Deze aandachtspunten, opgetekend in het Landelijk APC Curriculum, vinden aansluiting met de Leerlijn chronische zorg.

 

De aios:

  • Houdt in een gesprek rekening met een zintuiglijke of cognitieve beperking
  • Houdt in een gesprek met een verwarde oudere patiënt rekening met diens toestand
  • Vraagt of gaat na van wie de hulpvraag is (patiënt, familie, mantelzorg)
  • Vraagt naar en bespreekt vermoedens van ouderenmishandeling
  • Vraagt naar en bespreekt eenzaamheid, zingeving en verlies van functies bij ouderen
  • Bespreekt de behandelwens en een eventueel behandelverbod.
  • Benoemt het doel van de behandeling of zorg
  • Stelt in samenspraak met de patiënt het behandelplan op en evalueert dit periodiek (betrekken)
  • Bespreekt de zorg met familie of mantelzorger (positie en belasting, conflicterende meningen)
  • Bespreekt keuzes en overlegt met alle betrokkenen over het levenseinde van patiënt.

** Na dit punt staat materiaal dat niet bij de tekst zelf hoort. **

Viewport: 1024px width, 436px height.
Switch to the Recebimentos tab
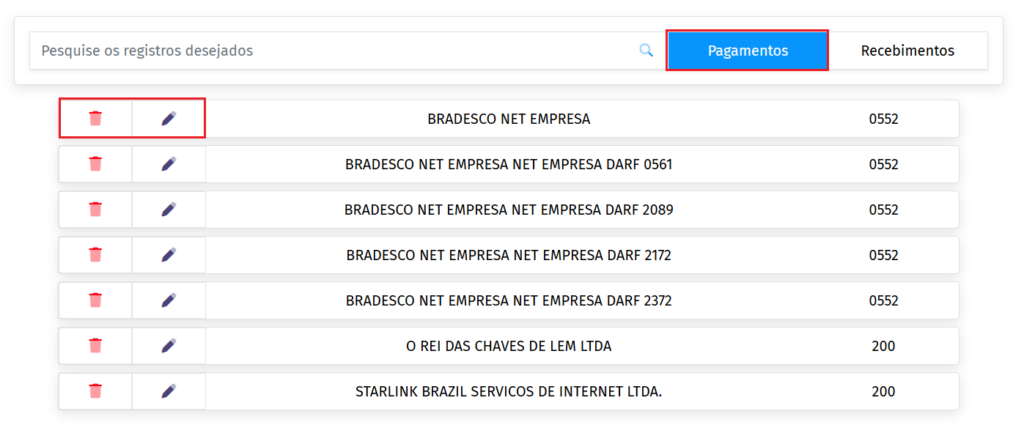tap(907, 50)
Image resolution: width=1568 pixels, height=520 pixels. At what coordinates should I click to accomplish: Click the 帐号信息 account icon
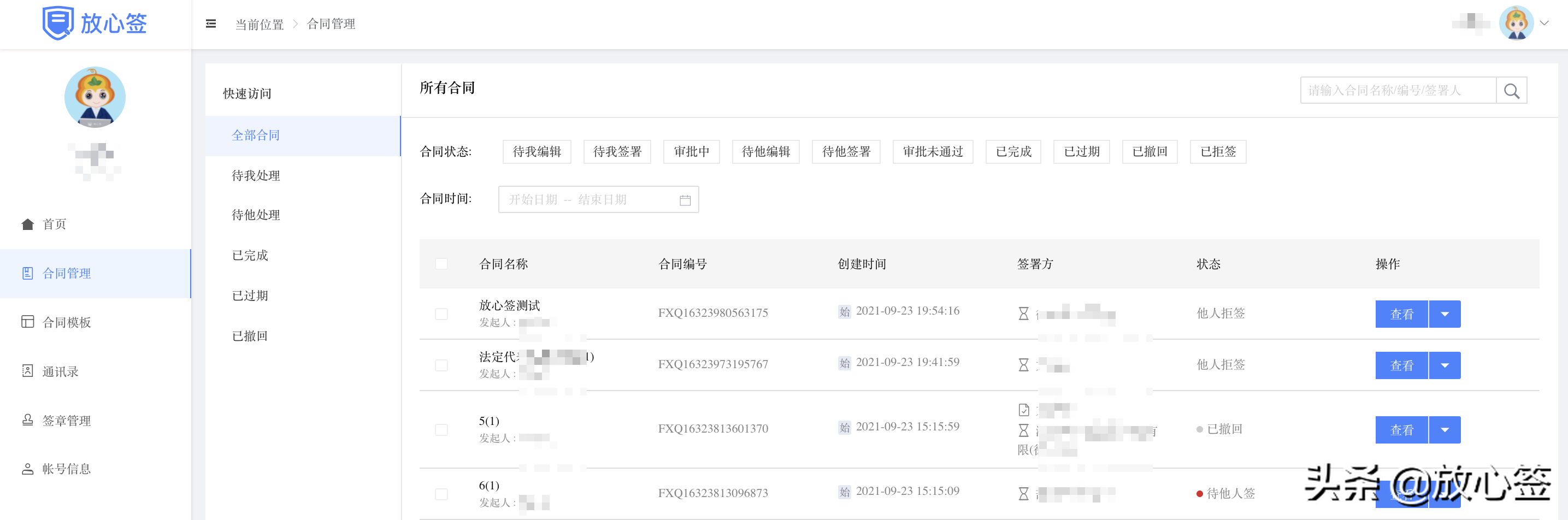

Deze aandachtspunten, opgetekend in het Landelijk APC Curriculum, vinden aansluiting met de Leerlijn complexe ouderenzorg.

 

De aios:

  • Maakt contact met het kind, betrekt het in het consult en houdt in de communicatie rekening met diens emotionele en cognitieve ontwikkeling
  • Geeft in een gesprek met ouder en kind ieder zijn rol en verdeelt de tijd en aandacht adequaat
  • Vraagt naar en bespreekt (het vermoeden van) kindermishandeling
  • Vraagt naar en bespreekt problemen waarmee het kind niet zelf komt, maar die bekend zijn door eigen observatie of contact met gezinsleden en/of leefomgeving
  • Betrekt in de bespreking van de zorg voor het kind de context waarin het kind leeft (gezin en school)
  • Bespreekt de eigen (gedeeltelijke) beslissingsbevoegdheid bij kinderen tussen 12-16 jaar (keuzevrijheid)
  • Indien van toepassing: bespreekt met het kind de belasting van het zorg (moeten) dragen voor een zieke ouder en/of ouder met een verstandelijke beperking en biedt hierin praktische en emotionele ondersteuning.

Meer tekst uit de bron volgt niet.